Document excerpt>
>>>>>

This is the key respect in which the direct approach to dependability demands a sea change in attitude. Rather than just setting in place some practices or disciplines that are intended to improve dependability, the developers are called upon, every step of the way, to consider their decisions in the light of the system’s dependability and to view the evidence that these decisions are sound as a work product that is as integral to the final system as the code itself.
Procurement. A change to a direct approach affects not only developers but also procurers, and the goals set at the start must be realistic in terms both of their achievement and demonstration.
The Federal Aviation Administration specified three seconds of downtime per year for the infamous Advanced Automation System for air-traffic control (which was ultimately canceled after an expenditure of several billion dollars), even though it would have taken 10 years just to obtain the data for substantiating such a requirement.5 It was later revised to five minutes.
More fundamentally, however, our society as a whole needs to recognize that the enormous benefits of software inevitably bring risks and that functionality and dependability are inherently in conflict. If we want more dependable software, we will need to stop evaluating software on the basis of its feature set alone. At the same time, we should be more demanding, and less tolerant of poor-quality software. Too often, the users of software have been taught to blame themselves for its failures and to absorb the costs of workarounds.

<<<<<

Check your understanding>
A. Reproduce the passage of the software dependability excerpt from "This is the" up to and including "the code itself.".
B. In the software dependability excerpt, the Advanced Automation System's downtime requirement was later revised to what figure?

Information shown>
>>>>>

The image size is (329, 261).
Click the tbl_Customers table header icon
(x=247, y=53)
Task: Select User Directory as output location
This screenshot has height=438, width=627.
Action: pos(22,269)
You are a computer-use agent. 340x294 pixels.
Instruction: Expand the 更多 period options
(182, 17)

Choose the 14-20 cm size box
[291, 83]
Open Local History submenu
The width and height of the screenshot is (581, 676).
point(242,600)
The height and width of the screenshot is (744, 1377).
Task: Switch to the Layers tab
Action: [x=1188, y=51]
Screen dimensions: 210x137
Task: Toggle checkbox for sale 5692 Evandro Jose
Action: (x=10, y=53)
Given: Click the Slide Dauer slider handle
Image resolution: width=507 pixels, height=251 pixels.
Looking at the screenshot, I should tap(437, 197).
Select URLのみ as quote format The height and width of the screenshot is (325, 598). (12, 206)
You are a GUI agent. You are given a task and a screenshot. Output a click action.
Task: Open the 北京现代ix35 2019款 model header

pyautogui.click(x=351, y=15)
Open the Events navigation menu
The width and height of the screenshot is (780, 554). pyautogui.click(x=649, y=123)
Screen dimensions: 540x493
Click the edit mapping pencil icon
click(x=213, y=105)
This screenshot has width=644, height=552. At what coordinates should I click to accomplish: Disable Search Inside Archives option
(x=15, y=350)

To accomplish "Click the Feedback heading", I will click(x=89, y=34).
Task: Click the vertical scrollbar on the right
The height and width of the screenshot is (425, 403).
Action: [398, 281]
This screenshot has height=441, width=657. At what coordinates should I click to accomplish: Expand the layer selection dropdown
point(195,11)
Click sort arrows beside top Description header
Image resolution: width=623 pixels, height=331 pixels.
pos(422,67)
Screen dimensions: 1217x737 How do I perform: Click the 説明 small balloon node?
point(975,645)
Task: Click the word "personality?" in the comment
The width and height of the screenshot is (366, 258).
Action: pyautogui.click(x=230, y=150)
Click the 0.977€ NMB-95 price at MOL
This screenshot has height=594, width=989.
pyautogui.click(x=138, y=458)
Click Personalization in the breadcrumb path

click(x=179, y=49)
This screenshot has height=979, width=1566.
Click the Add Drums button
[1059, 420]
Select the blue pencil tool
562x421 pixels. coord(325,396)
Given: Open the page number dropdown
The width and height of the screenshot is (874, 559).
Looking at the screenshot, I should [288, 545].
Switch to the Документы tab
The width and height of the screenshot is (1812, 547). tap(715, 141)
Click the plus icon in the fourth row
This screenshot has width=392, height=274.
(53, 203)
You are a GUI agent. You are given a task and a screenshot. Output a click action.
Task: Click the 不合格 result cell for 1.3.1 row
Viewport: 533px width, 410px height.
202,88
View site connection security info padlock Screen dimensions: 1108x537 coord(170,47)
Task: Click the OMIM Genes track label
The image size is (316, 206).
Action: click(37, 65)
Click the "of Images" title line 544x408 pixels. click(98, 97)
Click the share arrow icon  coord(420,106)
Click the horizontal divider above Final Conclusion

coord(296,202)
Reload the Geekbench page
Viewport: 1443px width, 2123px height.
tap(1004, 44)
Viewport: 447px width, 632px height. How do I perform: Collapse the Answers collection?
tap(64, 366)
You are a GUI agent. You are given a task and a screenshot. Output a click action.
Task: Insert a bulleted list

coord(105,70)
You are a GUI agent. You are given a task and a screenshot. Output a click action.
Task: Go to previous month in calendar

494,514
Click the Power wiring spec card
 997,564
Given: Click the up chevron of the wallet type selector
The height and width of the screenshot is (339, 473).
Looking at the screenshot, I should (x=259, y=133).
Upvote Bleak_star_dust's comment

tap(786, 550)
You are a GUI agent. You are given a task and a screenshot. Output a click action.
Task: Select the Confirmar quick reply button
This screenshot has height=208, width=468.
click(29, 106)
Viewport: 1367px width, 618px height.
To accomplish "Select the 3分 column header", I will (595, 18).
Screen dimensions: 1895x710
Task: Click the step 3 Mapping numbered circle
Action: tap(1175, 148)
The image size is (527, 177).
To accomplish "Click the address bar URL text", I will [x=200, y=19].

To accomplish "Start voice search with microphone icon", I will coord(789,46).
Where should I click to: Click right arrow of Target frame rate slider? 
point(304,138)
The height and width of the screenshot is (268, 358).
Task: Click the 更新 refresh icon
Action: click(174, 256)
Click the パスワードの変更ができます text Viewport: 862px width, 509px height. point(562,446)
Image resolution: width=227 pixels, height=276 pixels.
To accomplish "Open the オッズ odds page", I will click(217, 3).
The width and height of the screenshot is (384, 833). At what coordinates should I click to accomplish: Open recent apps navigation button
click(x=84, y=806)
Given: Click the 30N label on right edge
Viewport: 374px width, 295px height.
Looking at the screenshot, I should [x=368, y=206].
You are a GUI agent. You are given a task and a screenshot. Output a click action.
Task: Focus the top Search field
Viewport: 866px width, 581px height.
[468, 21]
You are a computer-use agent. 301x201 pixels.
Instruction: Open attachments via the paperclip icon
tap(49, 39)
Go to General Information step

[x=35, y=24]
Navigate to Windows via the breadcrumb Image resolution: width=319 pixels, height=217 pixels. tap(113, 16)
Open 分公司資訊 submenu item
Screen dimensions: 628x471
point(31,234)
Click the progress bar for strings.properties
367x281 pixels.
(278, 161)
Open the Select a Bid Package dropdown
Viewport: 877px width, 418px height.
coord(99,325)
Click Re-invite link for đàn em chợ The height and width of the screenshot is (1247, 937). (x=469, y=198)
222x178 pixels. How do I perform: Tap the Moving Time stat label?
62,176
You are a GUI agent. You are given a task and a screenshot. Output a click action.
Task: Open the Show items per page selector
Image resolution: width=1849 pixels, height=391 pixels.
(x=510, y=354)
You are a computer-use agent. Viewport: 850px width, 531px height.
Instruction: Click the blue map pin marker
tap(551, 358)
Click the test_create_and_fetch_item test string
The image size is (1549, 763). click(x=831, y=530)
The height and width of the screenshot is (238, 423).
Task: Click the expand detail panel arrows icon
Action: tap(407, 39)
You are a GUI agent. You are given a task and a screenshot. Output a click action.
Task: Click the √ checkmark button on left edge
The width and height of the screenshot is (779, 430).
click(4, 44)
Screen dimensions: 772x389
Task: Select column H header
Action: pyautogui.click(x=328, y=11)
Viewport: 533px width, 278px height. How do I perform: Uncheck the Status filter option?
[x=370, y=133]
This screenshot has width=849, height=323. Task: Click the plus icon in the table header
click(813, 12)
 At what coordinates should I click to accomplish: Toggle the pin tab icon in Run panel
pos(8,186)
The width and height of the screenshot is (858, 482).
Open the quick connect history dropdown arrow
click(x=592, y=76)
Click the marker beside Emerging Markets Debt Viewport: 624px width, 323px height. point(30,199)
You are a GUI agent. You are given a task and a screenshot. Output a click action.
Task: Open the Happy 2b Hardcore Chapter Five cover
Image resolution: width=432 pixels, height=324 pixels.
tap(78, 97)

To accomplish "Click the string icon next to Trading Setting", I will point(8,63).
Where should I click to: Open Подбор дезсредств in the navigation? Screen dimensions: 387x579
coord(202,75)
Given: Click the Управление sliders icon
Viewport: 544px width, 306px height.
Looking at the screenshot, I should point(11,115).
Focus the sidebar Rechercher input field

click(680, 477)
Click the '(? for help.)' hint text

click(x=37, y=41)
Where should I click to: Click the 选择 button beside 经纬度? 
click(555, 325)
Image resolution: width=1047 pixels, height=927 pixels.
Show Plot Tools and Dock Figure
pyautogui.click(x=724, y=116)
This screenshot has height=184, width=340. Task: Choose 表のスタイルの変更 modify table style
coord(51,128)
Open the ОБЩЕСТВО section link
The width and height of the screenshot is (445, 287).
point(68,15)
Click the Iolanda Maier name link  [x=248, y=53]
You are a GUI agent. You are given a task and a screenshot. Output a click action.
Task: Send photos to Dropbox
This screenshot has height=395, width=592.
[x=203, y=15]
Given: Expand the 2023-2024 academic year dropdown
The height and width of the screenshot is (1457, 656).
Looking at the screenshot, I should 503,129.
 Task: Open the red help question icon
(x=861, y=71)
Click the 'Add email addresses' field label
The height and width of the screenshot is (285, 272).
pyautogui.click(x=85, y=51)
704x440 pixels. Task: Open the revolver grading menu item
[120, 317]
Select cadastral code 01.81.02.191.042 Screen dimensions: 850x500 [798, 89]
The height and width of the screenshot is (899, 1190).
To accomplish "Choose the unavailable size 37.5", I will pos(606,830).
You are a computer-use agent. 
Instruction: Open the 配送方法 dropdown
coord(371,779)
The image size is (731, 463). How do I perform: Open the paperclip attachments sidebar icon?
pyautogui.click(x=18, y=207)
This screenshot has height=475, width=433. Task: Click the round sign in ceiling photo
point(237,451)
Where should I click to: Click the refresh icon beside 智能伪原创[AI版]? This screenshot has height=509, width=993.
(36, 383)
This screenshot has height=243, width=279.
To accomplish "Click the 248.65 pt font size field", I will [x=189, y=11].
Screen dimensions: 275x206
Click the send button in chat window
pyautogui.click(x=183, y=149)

<<<<<

Answers by item number>
A.
This is the key respect in which the direct approach to dependability demands a sea change in attitude. Rather than just setting in place some practices or disciplines that are intended to improve dependability, the developers are called upon, every step of the way, to consider their decisions in the light of the system’s dependability and to view the evidence that these decisions are sound as a work product that is as integral to the final system as the code itself.

B. Five minutes.